Are you suggesting his cousin should be hidden out of sight because he is sick? Seriously?

OP posts:
vegetaria · 07/11/2023 10:07

there seems to be posters seriously arguing that children should not be exposed to real life in case it makes studying English literature harder for them!!??

I am not going to prevent my child meeting his sick cousin so that he is more able to read stories about the torture and murder of babies.

I think any child who love a baby sibling, baby cousin, any baby at all is going to find this book horrible. Should we make sure children never love anyone in case it makes reading English literature harder?

Many children in this class will have a baby in their lives somewhere that they love.

(The teacher, or whoever chose this book, probably not)

OP posts:
justteanbiscuits · 07/11/2023 10:08

vegetaria · 07/11/2023 09:46

so my son should never meet his cousin? WTF? Do you think all sick children need to be hidden from siblings and family and never be seen by well people?

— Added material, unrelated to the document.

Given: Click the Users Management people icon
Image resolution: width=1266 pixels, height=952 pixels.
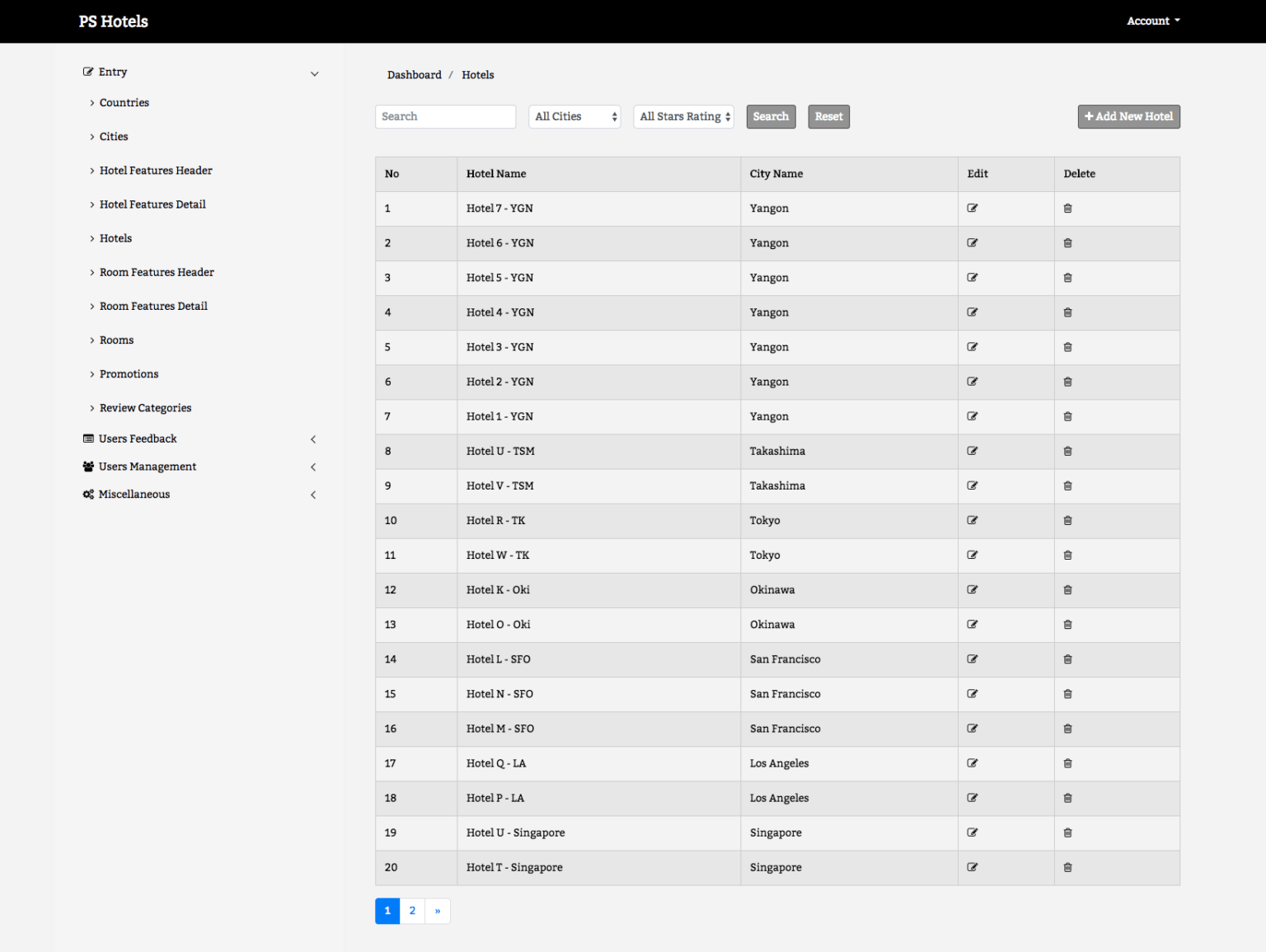Looking at the screenshot, I should [88, 467].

"His baby cousin is ill in hospital, he has seen him struggling to breath, and had him holding on to him with his little fingers"

Is what you said. A sensitive child being subjected to this is probably way more of a stress to him. My younger son is much more sensitive than my older son, so I know that there are things in life that he needs more sheltering from. A baby struggling to breath like that is something that would really upset him. It's not 'hiding the ill and disabled away'.